STATED TASK: Turn these records into a JSON list of strings, with one string for each line and no blank lines.

==== RAW DATA

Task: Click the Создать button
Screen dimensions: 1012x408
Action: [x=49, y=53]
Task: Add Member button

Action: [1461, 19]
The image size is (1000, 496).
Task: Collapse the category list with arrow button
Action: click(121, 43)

========

OUTPUT OF THE EXERCISE:
[
  "Task: Click the Создать button",
  "Screen dimensions: 1012x408",
  "Action: [x=49, y=53]",
  "Task: Add Member button",
  "Action: [1461, 19]",
  "The image size is (1000, 496).",
  "Task: Collapse the category list with arrow button",
  "Action: click(121, 43)"
]